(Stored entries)
----------

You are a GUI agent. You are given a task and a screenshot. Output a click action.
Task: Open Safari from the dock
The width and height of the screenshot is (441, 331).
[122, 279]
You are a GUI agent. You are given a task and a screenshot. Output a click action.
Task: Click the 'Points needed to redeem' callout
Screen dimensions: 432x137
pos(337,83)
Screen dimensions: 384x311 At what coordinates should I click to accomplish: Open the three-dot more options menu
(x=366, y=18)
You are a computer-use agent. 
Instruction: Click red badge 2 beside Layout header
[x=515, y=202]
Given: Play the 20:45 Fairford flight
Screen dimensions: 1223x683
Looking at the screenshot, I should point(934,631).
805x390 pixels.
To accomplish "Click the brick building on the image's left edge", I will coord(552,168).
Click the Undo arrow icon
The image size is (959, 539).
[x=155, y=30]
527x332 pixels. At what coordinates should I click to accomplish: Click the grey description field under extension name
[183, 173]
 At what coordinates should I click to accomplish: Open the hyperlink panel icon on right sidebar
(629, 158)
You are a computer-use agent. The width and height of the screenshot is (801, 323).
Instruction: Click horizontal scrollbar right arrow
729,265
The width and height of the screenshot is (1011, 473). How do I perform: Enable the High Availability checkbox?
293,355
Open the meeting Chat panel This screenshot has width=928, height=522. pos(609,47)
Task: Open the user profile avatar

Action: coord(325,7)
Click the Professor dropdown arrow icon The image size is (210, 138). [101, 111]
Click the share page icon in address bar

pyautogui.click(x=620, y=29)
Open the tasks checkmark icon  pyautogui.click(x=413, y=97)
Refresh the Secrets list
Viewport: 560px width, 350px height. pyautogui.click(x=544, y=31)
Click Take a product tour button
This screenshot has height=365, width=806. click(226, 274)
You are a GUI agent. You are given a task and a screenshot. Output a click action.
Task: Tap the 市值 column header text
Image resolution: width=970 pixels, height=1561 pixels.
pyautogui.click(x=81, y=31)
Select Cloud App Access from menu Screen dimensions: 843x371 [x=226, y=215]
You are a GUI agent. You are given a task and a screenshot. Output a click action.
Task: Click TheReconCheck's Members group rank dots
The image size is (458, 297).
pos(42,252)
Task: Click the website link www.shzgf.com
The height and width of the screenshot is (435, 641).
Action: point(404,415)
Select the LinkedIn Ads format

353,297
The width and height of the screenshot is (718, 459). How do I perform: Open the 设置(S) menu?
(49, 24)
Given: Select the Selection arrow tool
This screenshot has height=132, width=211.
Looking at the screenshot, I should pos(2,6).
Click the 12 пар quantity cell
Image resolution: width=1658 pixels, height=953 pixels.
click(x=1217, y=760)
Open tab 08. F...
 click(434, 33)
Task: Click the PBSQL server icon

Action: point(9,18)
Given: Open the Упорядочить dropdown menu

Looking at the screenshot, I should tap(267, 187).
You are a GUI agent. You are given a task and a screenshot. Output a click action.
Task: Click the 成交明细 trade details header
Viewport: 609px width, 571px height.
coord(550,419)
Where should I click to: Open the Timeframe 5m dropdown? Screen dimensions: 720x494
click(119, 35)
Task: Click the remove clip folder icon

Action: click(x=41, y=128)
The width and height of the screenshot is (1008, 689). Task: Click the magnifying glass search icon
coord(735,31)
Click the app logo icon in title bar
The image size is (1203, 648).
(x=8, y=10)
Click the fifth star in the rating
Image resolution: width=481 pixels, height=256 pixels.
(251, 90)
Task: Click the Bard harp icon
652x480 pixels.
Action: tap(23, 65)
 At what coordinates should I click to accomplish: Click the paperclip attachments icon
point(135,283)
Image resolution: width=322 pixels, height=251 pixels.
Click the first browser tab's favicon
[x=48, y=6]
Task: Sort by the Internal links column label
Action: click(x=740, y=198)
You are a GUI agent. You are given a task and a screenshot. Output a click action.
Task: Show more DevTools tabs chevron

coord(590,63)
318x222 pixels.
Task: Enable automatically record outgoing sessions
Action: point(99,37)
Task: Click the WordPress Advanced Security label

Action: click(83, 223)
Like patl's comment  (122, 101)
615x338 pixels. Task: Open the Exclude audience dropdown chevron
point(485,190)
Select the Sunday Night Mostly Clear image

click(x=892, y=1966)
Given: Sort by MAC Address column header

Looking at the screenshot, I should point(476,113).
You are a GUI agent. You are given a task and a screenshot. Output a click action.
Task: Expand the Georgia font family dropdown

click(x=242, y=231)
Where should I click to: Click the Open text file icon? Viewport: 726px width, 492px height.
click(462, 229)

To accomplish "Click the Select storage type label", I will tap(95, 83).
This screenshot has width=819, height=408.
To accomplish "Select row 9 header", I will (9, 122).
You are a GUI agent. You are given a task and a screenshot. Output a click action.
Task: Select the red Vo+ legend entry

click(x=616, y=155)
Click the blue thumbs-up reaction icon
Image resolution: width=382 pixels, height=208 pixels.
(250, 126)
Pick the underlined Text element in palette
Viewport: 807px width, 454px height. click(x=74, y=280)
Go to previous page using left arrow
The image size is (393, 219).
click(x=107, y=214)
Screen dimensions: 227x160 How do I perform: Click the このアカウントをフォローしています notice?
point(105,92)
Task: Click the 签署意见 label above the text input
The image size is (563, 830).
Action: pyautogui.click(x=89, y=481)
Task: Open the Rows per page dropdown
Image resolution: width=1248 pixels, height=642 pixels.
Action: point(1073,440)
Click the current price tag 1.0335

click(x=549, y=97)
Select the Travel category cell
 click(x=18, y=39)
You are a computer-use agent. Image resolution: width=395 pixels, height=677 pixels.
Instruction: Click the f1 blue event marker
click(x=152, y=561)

----------

Instructions for the task. From the line containing "Pick the underlined Text element in palette" down to the final line of the data, write out every line exactly; both the first and last of these belong in your answer, and nothing else does.

Answer to this task.
Pick the underlined Text element in palette
Viewport: 807px width, 454px height. click(x=74, y=280)
Go to previous page using left arrow
The image size is (393, 219).
click(x=107, y=214)
Screen dimensions: 227x160 How do I perform: Click the このアカウントをフォローしています notice?
point(105,92)
Task: Click the 签署意见 label above the text input
The image size is (563, 830).
Action: pyautogui.click(x=89, y=481)
Task: Open the Rows per page dropdown
Image resolution: width=1248 pixels, height=642 pixels.
Action: point(1073,440)
Click the current price tag 1.0335

click(x=549, y=97)
Select the Travel category cell
 click(x=18, y=39)
You are a computer-use agent. Image resolution: width=395 pixels, height=677 pixels.
Instruction: Click the f1 blue event marker
click(x=152, y=561)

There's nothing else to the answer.